In 1972, the school became a comprehensive, and changed its name to St Nicholas High School. At the same time, a new science and languages block was built to the side of the original building. In 1979, a new sixth form block was opened by Mark Carlisle, the Secretary of State for Education. Remodelled science laboratories followed in 1989, and a music suite and additional science laboratories in 1992.

In 1995, O'Connor retired after 30 years as headmaster, and was succeeded by Gerard Boyle. In 2003, the school was awarded Business and Enterprise status. The school also holds the Eco-Schools Green Flag, Healthy Schools status and the Inclusion Quality Mark.

St Nicholas has extended and refurbished the originally standing Sports Hall with Science and Language rooms at the rear at a total cost of £11.5m, as well as a refurbished Sixth Form Centre and new Geography rooms.

Following the retirement of Gerard Boyle at the end of the 2009 term, his successor was Kieran Kelly.

When Kieran Kelly retired at Christmas 2016, the Deputy Headteacher Angela Norman took over as Acting Headteacher until Richard Woods took up post as Headteacher at Easter 2017.

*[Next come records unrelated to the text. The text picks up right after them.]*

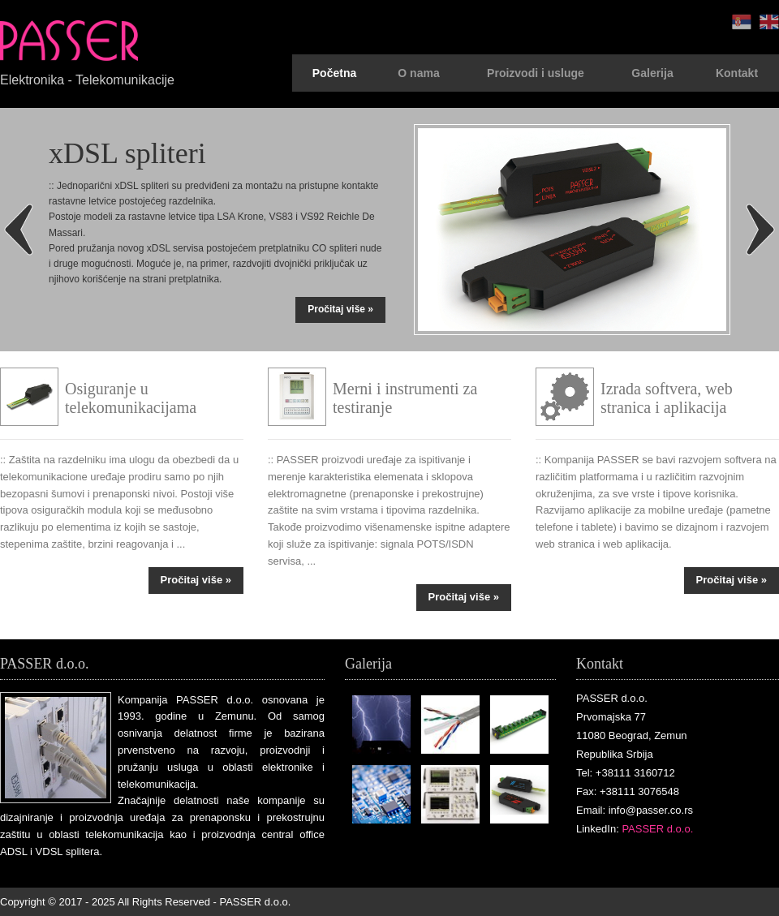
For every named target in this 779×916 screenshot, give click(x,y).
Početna (334, 73)
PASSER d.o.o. (657, 829)
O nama (418, 73)
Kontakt (737, 73)
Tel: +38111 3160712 (625, 773)
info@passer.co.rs (651, 810)
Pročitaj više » (340, 309)
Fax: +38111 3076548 (627, 791)
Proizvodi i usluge (535, 73)
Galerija (652, 73)
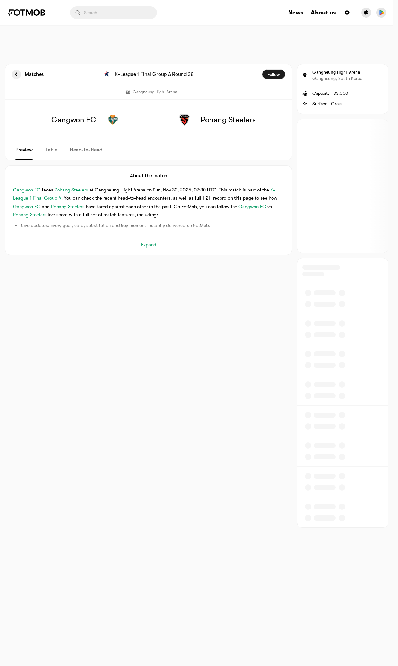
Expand (148, 245)
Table (51, 150)
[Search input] (113, 12)
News (295, 13)
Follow (273, 74)
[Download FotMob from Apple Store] (366, 13)
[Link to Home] (30, 12)
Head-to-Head (86, 150)
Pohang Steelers (71, 190)
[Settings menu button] (347, 12)
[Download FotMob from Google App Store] (381, 13)
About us (323, 13)
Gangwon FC (27, 190)
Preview (24, 150)
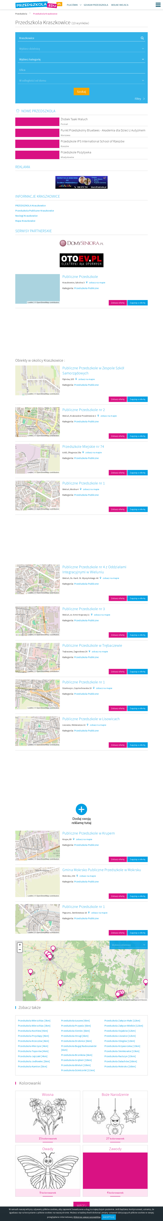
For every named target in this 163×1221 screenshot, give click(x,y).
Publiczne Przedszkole (80, 276)
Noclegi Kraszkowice (26, 215)
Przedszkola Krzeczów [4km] (33, 1040)
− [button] (20, 950)
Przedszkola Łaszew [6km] (75, 1020)
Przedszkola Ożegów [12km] (119, 1040)
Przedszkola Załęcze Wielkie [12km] (123, 1025)
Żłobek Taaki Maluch (74, 119)
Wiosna (48, 1094)
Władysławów (67, 157)
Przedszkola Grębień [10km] (76, 1060)
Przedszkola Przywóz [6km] (76, 1025)
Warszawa (65, 135)
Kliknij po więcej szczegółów (87, 1217)
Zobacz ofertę (117, 302)
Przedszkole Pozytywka (76, 152)
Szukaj (81, 91)
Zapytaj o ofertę (137, 302)
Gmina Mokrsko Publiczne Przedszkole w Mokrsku (101, 869)
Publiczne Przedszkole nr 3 (83, 608)
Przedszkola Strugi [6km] (75, 1035)
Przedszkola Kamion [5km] (32, 1066)
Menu (158, 5)
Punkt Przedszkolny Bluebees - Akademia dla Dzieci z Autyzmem (103, 130)
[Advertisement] (81, 333)
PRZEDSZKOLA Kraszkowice (30, 205)
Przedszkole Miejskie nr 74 (83, 446)
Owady (47, 1148)
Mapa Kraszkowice (25, 220)
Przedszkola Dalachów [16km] (120, 1061)
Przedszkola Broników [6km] (76, 1054)
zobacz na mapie (97, 282)
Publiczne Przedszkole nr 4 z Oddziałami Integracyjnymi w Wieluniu (94, 569)
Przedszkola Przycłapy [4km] (33, 1035)
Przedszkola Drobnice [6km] (76, 1040)
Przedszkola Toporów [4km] (33, 1051)
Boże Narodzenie (115, 1094)
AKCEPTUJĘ (108, 1217)
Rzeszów (65, 146)
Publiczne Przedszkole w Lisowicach (91, 718)
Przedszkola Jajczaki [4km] (32, 1056)
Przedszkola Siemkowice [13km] (122, 1051)
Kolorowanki (30, 1083)
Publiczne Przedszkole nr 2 (83, 409)
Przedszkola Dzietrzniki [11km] (78, 1070)
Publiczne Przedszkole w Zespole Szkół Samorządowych (93, 370)
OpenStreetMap (42, 302)
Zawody (115, 1148)
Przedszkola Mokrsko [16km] (120, 1066)
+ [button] (20, 945)
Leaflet (30, 302)
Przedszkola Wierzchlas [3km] (34, 1020)
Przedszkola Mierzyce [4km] (33, 1046)
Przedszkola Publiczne (86, 288)
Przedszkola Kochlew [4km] (33, 1030)
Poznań (64, 124)
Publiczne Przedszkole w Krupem (88, 833)
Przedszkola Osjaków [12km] (120, 1030)
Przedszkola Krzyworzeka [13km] (122, 1046)
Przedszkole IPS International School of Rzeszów (92, 141)
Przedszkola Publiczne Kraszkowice (34, 210)
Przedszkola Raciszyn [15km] (120, 1056)
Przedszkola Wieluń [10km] (76, 1065)
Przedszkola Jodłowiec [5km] (34, 1061)
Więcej (81, 1205)
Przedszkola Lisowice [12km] (120, 1035)
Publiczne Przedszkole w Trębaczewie (92, 645)
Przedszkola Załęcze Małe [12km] (122, 1020)
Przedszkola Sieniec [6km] (75, 1030)
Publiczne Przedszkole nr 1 (83, 483)
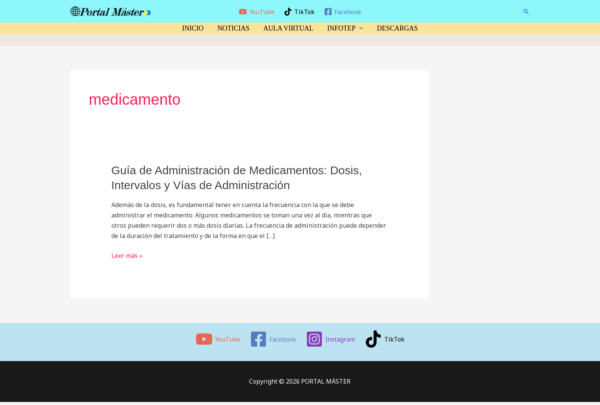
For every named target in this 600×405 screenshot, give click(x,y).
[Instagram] (330, 339)
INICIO (193, 28)
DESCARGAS (397, 28)
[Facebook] (342, 12)
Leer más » (126, 256)
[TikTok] (299, 12)
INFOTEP (341, 28)
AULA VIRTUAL (288, 28)
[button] (526, 11)
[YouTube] (256, 12)
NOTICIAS (233, 28)
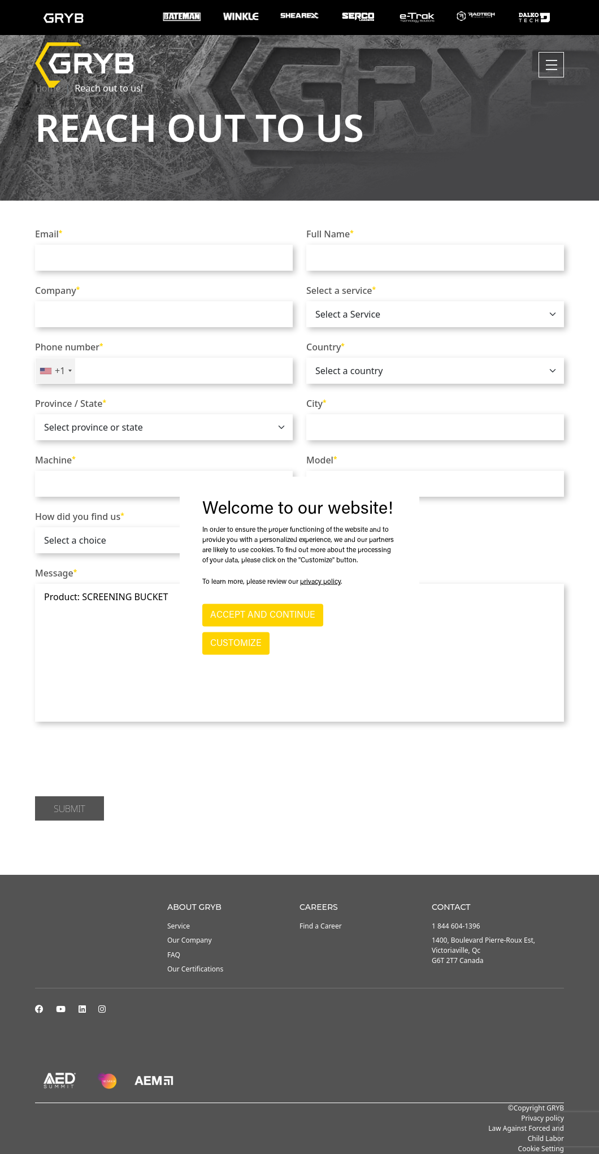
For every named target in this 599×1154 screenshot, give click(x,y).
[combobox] (55, 370)
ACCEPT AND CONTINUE (262, 614)
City (316, 403)
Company (57, 290)
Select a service (341, 290)
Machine (55, 460)
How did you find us (79, 516)
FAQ (173, 955)
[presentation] (121, 761)
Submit (69, 808)
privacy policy (320, 581)
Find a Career (321, 926)
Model (321, 460)
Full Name (330, 234)
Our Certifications (195, 969)
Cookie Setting (541, 1148)
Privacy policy (542, 1118)
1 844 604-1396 (456, 926)
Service (178, 926)
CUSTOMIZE (236, 643)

Woods remained Headteacher until Christmas 2022 when he left to become deputy director of Schools for the Shrewsbury Diocese. John Heffernan, the Deputy Headteacher served one term as Acting Headteacher before Craig Burns took up post at Easter 2023.

==Ofsted==
In its 2004 Ofsted inspection, the school and sixth form was rated "very good". In the July 2011 inspection, it was rated "outstanding". The school was reassessed in 2019 and downgraded to "good" due, in part, to the performance of disadvantaged students. The school was reassessed again in 2024, where it was graded "good".

==Catchment area==
As there are few Catholic high schools in Cheshire, St Nicholas' catchment area extends as far away as Helsby and Knutsford. It also includes Barnton, Davenham, Kingsmead, Middlewich, Weaverham and Winsford. The Sixth Form catchment area also includes the area of St. Thomas More Catholic High School in Crewe, which does not have its own sixth form. Buses run from all the mentioned towns and villages to and from St Nicholas, but due to recent cuts the bus service has come under threat.

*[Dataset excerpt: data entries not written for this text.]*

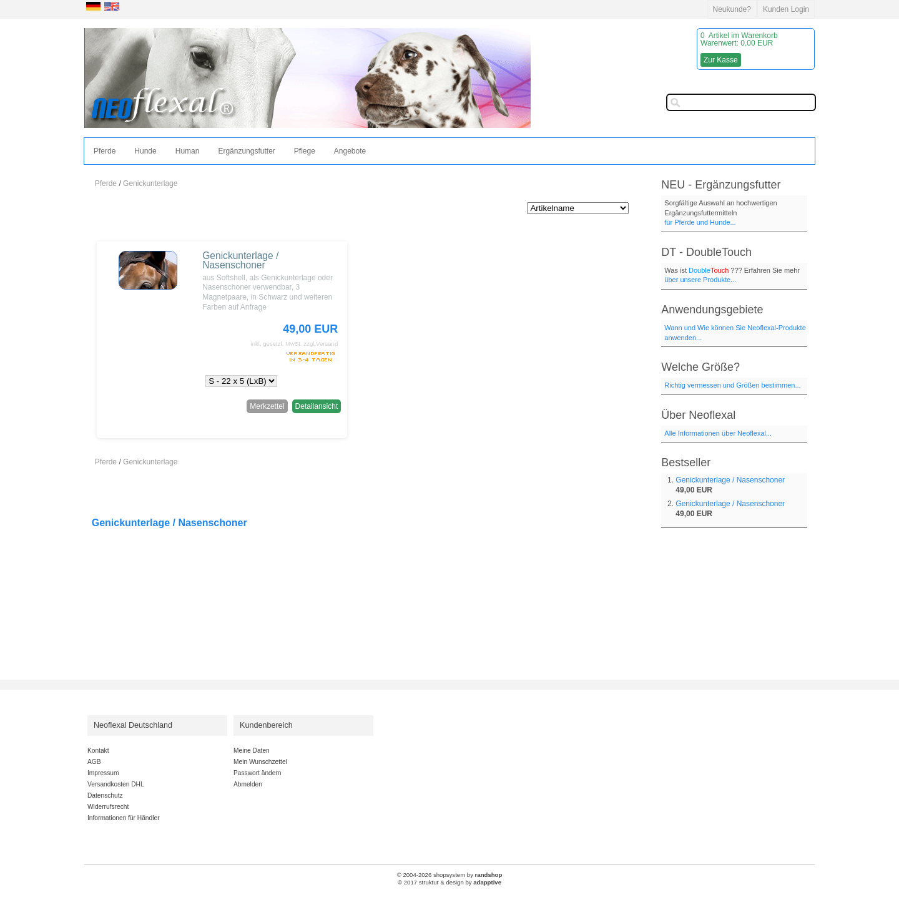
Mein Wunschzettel (260, 761)
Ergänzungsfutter (246, 151)
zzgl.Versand (320, 343)
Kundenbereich (266, 725)
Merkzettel (267, 406)
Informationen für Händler (123, 818)
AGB (94, 761)
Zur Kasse (721, 60)
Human (187, 151)
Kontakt (98, 750)
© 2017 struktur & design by (449, 882)
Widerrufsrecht (108, 806)
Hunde (145, 151)
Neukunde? (732, 9)
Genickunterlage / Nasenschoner (240, 260)
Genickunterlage (150, 183)
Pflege (304, 151)
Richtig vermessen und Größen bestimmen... (732, 385)
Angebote (350, 151)
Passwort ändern (257, 773)
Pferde (104, 151)
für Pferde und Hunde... (699, 222)
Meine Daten (251, 750)
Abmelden (247, 784)
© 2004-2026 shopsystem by (450, 874)
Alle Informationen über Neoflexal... (718, 433)
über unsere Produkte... (700, 279)
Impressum (103, 773)
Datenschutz (105, 795)
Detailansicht (316, 406)
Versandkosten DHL (115, 784)
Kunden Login (786, 9)
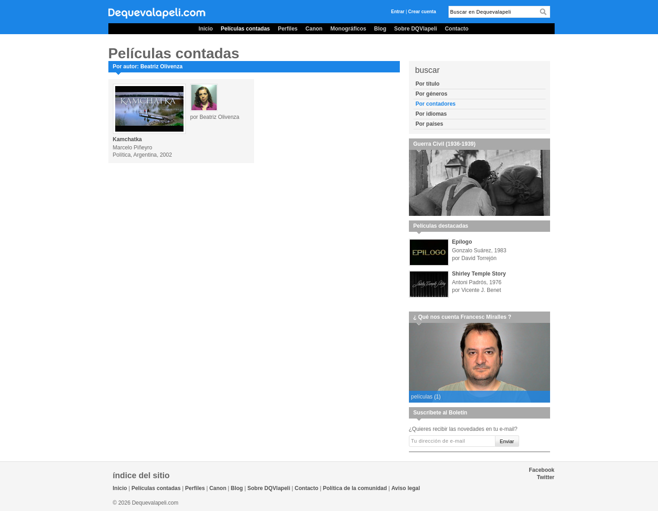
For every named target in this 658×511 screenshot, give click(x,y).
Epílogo (462, 242)
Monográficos (349, 29)
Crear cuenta (422, 11)
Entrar (397, 11)
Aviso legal (405, 488)
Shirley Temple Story (479, 274)
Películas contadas (245, 29)
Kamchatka (127, 139)
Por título (428, 84)
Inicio (206, 29)
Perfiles (287, 29)
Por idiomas (431, 114)
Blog (380, 29)
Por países (430, 124)
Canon (314, 29)
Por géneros (432, 94)
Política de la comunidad (355, 488)
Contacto (457, 29)
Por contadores (436, 104)
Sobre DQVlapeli (415, 29)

==Residentials and retreats==
Residentials and retreats are normally organised during the month of January. Year 7 pupils usually stay at Conwy Centre in Anglesey for three days. Usually, Year 7 pupils go on a retreat day to St Wilfrids RC Church. Year 10 pupils have attended retreats to Savio House in Bollington, Cheshire for a number of years, more recently some have attended retreats at Brettargh Holt in Cumbria and Middleton Grange in North Yorkshire.